Other => Viruses and worms => Topic started by: MWassef on March 15, 2004, 04:08:09 PM

Title: Win32.Bagle.O is out
Post by: MWassef on March 15, 2004, 04:08:09 PM: http://www3.ca.com/virusinfo/virus.aspx?ID=38576 (http://www3.ca.com/virusinfo/virus.aspx?ID=38576)
Title: Re:Win32.Bagle.O is out
Post by: Pavel Baudis on March 15, 2004, 04:35:32 PM: Quote from: minacross on March 15, 2004, 04:08:09 PM
http://www3.ca.com/virusinfo/virus.aspx?ID=38576 (http://www3.ca.com/virusinfo/virus.aspx?ID=38576)

Actually, there are several new Beable variants out since yesterday - the latest updates covers them all.... (and yes - there is a big naming mess in the latest variants from different AV companies)...

Pavel
Title: Re:Win32.Bagle.O is out
Post by: MWassef on March 15, 2004, 05:54:02 PM: thanx for the info Pavel ;D
Title: Re:Win32.Bagle.O is out
Post by: RejZoR on March 15, 2004, 08:37:40 PM: Was such naming ever used? What when you'll use all the letters? This year is really full of worms and viruses.
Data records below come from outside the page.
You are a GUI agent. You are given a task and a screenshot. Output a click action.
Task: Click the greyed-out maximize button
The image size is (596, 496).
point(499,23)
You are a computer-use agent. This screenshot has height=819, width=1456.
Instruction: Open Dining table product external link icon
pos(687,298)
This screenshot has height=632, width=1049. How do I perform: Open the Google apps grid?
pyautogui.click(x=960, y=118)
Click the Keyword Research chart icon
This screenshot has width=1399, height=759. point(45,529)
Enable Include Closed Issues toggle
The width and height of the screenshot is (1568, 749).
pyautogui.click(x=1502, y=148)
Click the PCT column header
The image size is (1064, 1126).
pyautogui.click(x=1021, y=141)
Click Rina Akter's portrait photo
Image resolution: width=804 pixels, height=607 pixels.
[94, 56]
But its kinda pointless since AVs detect them easily.
Title: Re:Win32.Bagle.O is out
Post by: Summoner Yuna on March 15, 2004, 09:25:31 PM: well this is a war between the virus authors hence all the worms
Title: Re:Win32.Bagle.O is out
Post by: RejZoR on March 15, 2004, 09:37:07 PM: Heh than they should make something revolutionary like it was Tequila virus some years ago (first polymorphic virus),not all-the-same-with-different-letter viruses. Its stupid ::)
Title: Re:Win32.Bagle.O is out
Post by: Pavel Baudis on March 15, 2004, 10:18:27 PM: Quote from: RejZoR on March 15, 2004, 08:37:40 PM
Was such naming ever used? What when you'll use all the letters?

Well, that's easy - after .Z you will get .AA, .AB,.. .AZ, then .BA and so on and after .ZZ comes .AAA :D

Actually, some macro viruses families came quite close to three letter variants...

Pavel
Title: Re:Win32.Bagle.O is out
Post by: RejZoR on March 15, 2004, 10:43:54 PM: Interesting hehe ;)
Title: Re:Win32.Bagle.O is out
Post by: rastan on March 16, 2004, 03:53:45 AM: got this from Trend today:

PE_BAGLE.P

This virus searches for files with certain extension names, from which it gathers target recipients. Using its own SMTP (Simple Mail Transfer Protocol) engine, it sends out email messages with a spoofed return address to the gathered email addresses and adds itself as an attachment.

This virus also spreads by dropping files in folders that have the text string "shar", for example, C:\Program Files\Kazaa\My Shared Folder. It attempts to prevent the automatic execution of NETSKY variants by deleting certain registry entries.

It has backdoor capabilities. It opens TCP port 2556 and waits for incoming commands from a remote user, who must send specially-crafted data or packets to be able to command this virus.

It also has the ability to terminate certain process, which are usually related to antivirus and firewall applications.

It runs on Windows 95, 98, ME, NT, 2000 and XP.